Episodes of kilometer-scale Phanerozoic burial and erosion are increasingly documented in Archean cratons, providing key insights into the later part of their evolution. Previous apatite (U-Th)/He (AHe) work in the Slave and Superior cratons of the Canadian Shield document a spatially variable burial and erosion history. Between these cratons and deeper in the continental interior lies the Trans-Hudson Orogen (THO), one of the world’s largest Paleoproterozoic orogens that records the 1.9-1.8 Ga collision of the Hearne and Rae cratons with the Superior craton. Here we present new AHe data across the western THO in Manitoba both to compare with our previous results across Archean cratonic areas and to evaluate the extent to which the contrasting Archean versus Proterozoic lithospheric architecture may influence the Mesoproterozoic to Phanerozoic history. The AHe dates range from 439 ± 26 to 535 ± 15 Ma and lack systematic variation across the Superior boundary zone separating the THO and Superior craton.
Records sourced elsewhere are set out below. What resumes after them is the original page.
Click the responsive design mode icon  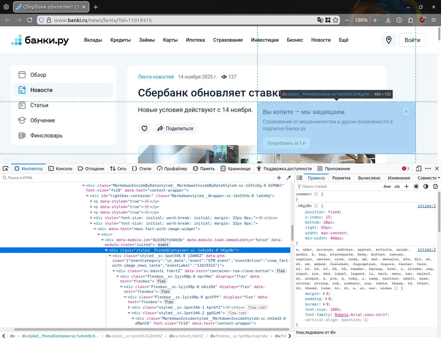419,168
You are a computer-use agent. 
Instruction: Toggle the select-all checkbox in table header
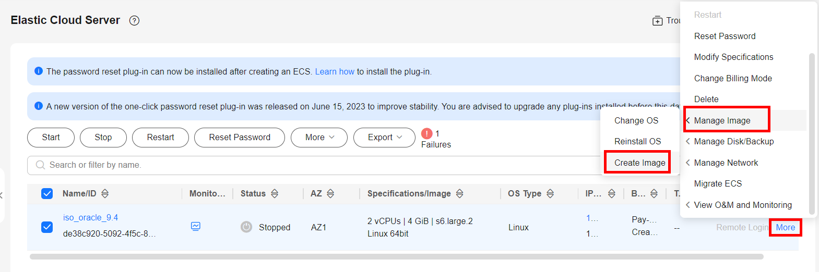[47, 194]
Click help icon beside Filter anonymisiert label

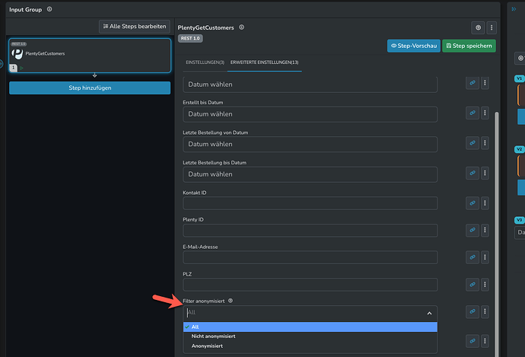[x=231, y=301]
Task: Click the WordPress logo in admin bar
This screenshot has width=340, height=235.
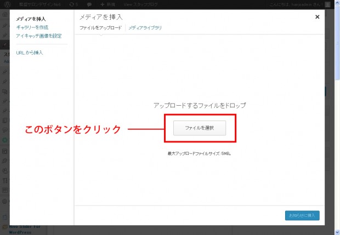Action: pos(5,3)
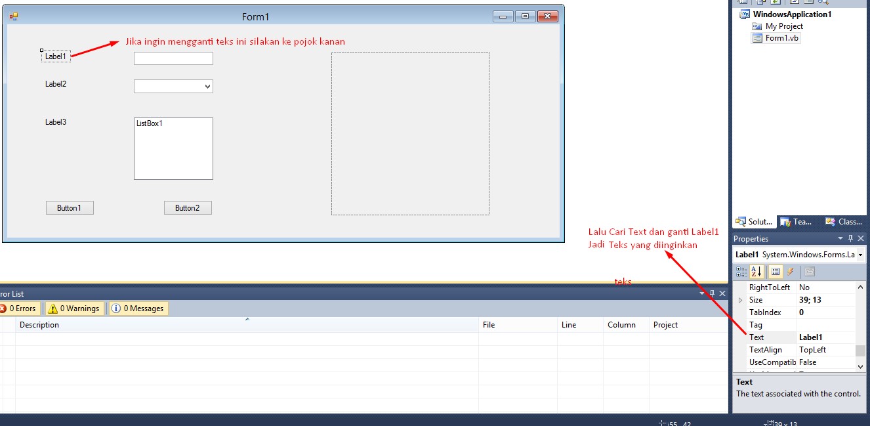Pin the Properties window with its pin toggle

[x=850, y=238]
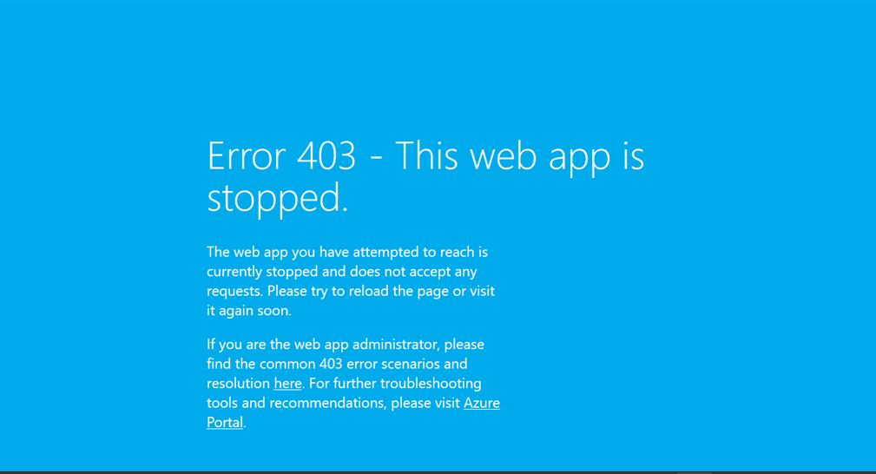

The absence of appreciable Mesoproterozoic to Phanerozoic metamorphic or igneous activity suggest that burial and exhumation induced the Early Paleozoic AHe dates. Deposition in the Athabasca basin at the northern edge of the THO suggest the region was likely near the surface by ~1,650 Ma, and deposition in the Williston and Hudson Bay basins suggest it was near the surface again at ~520-440 Ma. Thus, burial and erosion of the THO may have occurred between these two surface constraints. The AHe dates from the THO are older than the majority of the results from the Slave and Superior craton, suggesting less burial and erosion here, due either to its distal location from plate boundaries or a lithospheric control on the surface history here.